- I'm anticipating the cheese ball.
(groans)
(upbeat swing music)
Am I hired?
- Maybe.
- Okay I'm done. - We'll see.
- You guys, we are right outside of Flex Mussels
in the West, are we in the West Village?
They're obviously known for their mussels,
but I have to tell you a little secret.
They also have an amazing brunch menu,
and we're gonna try their bacon, egg, and cheese fries.
You wanna see it?
Do you wanna eat them?
Do you wanna go?
Let's go.
- [Chef] So here we are.
- Warming up.
We are making bacon, egg, and cheese fries,
which just sounds like the perfect hangover cure.
- So first we're gonna fry the french fries.
- Okay.
- [Chef] Kennebec potatoes.
- [Sarah] Kennebec potatoes.
- A lot of places use Idaho.
After lots of research, we have settled
on Kennebec as our number one choice.
Now we're gonna take a step back,
move over here, and heat up the gravy
and melt those cheese curds.
You're a sous chef.
Take a towel.
And we're taking cheese curds from Beecher's,
and we are just going to throw them
in there like that to melt them a little bit.

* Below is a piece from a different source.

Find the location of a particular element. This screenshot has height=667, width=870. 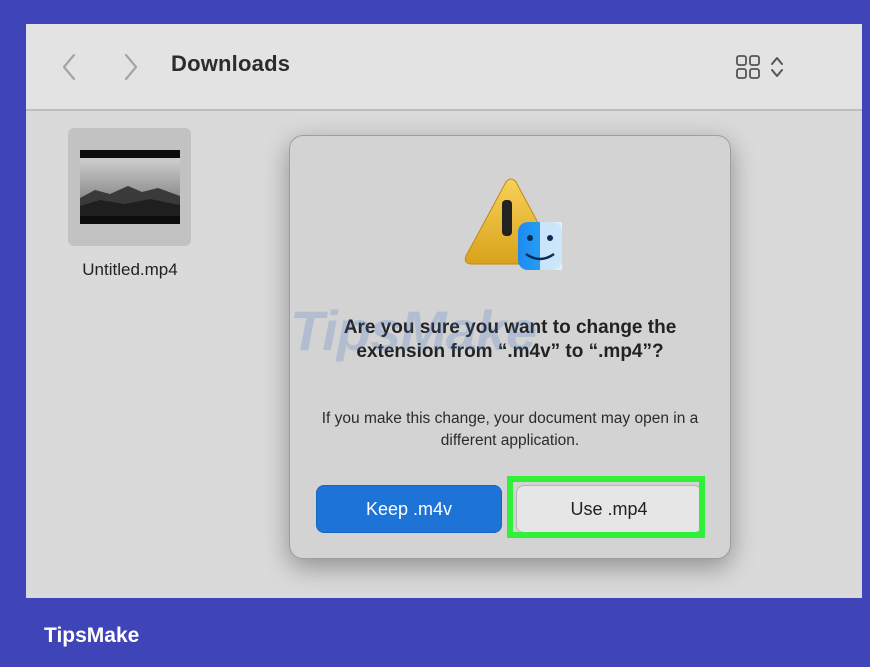

chevron-right-icon is located at coordinates (131, 67).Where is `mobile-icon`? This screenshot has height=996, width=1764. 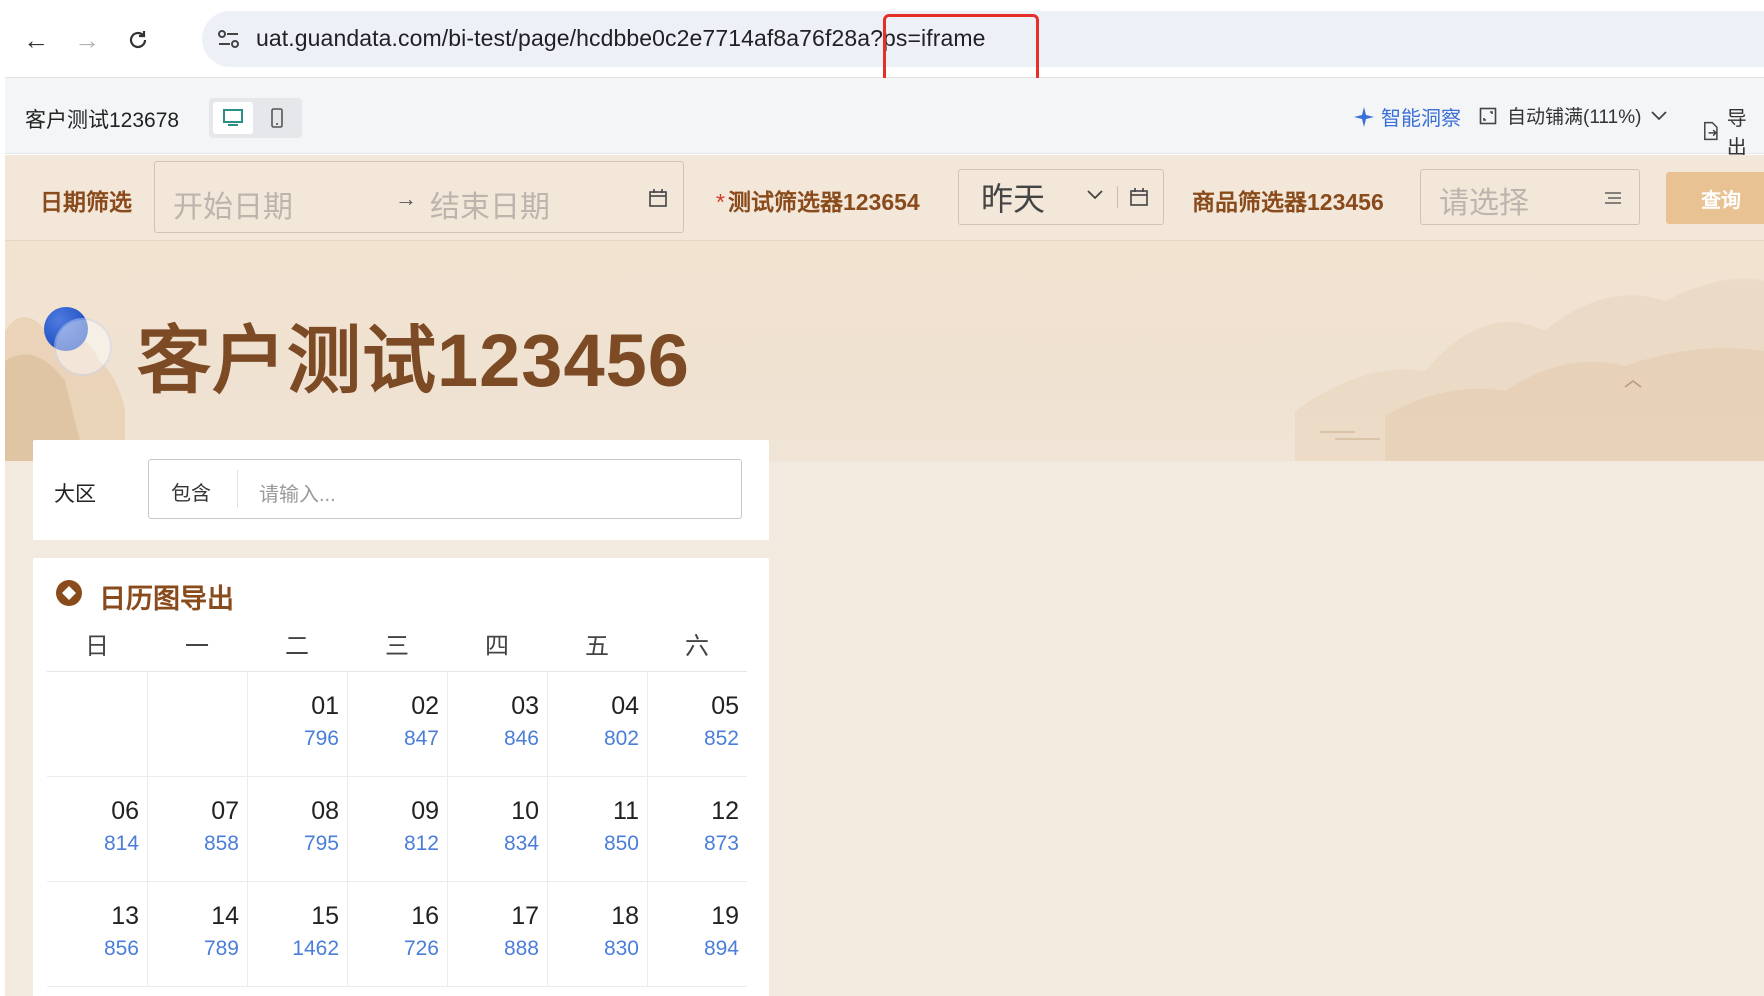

Canadians really don't melt the cheese curds.
- [Sarah] But we're doin' it.
- We've kind of settled on an in-between,
which is kind of melted, kind of not.
- [Sarah] I didn't do it enough!
- [Chef] You're not ready for the restaurant business yet.
- [Sara] I'm not.
- [Chef] That was good, that was good.
Oh, we're doing two.
I wouldn't have done it right in the middle.
- [Chef] You have a second chance.
- That was better.
Let me get my towel.
- You see?
This is why you have it. - Okay, so useful.
- Always season your eggs, - Always.
- 'cause you have to.
- Every time my dad cooks in the kitchen,
he always takes a dish towel
and throws it over his shoulder,
so I did learn that trick from him.
Hi, dad.
- It's very chef.
He's gonna really like that.
Eggs are cooking.
- [Sarah] Eggs are cooking.
- [Chef] Curds are meltin'.
- [Sarah] Curds are melting.
(groans)
- This is very heavy.
- Oh my god.
Thank goodness I was not,
I was going to volunteer that job.
It's a good thing I didn't.
- No, I'm very strong.
It's all in the wrist.
It's a flip of the wrist.
A flick.
- Just a one-handed operation.
- Yep, just flick your wrist.
Good!
- Am I hired?
- Maybe.
We'll see. - Okay, I'm done.
- [Chef] Now, we're gonna pour these fries into here.
You can do this.
Ready?
- We're still cookin'.
[Chef] We have our hot, gravy melty cheese.
We have these--
- What is this?
- Bacon lardon, try one.
- Okay.
- Just like...
- So fatty and good and amazing, but a little crispy.
- [Chef] A little extra bacon fat in there.
Oops.
(Sarah groans)
- [Sarah] That is a perfect, sunny-side up egg.
- [Chef] You made them.
- Look at that jiggle.
I made them.
- That's all you, girl. - I did this.
I cracked it.
- You did this.
- [Sarah] This is just going right on top?
- [Chef] Right on top.
- Final step.
- If you would do the honors.
- Oh god, I would love nothing more.
Let me get my towel back in place.
- Yeah, just.
- [Chef] These are scallions,
some sliced scallions.
- All right, I'm just gonna dunk a little.
How do you feel about people requesting
special changes on these kinds of dishes?
Are you like shut up and eat my perfect meal, or?
- No, I don't care.
I get grossed out when people
wanna add calamari to cream mussels,
that makes me sick,
but I'll still do it.
Our baby's done.
- [Sarah] Yeah!
- Yes!
(upbeat swing music)
(groans)
- I don't even know what to say
because I'm anticipating the cheese ball.
I'm wondering if we can get it up to here.
I'm gonna go for it.
(Sarah vocalizing)
Uh oh, we're breaking.
We're not gonna get up to the ceiling.
Can we, can we, can we?
(squealing)
Oh my god, it's over!
These fries are perfectly coated
with the cheese and the gravy,
and I'm gonna get a little bit of egg on this.
Okay, this is gonna be messy.
Let me really get this on there.
Okay.
(laughs)
I'm scared.
Mm, boy that towel comes in handy.
Fact, I've never been to Canada.
I've never had real Poutine.
Poutine, Poutine, Poutine?
I don't know, however you say it,
if it tastes anything like this,
I might be moving there.
Goodbye America.
The taste is so good.
This is incredible.
You have to come here for brunch.
- To my new sous chef.
(yells)
Cheers.
(both laughing)
Cheers.
- You'd think this glass would be a lot
more empty the way that I'm acting right now,
but that's just catch up to my personality.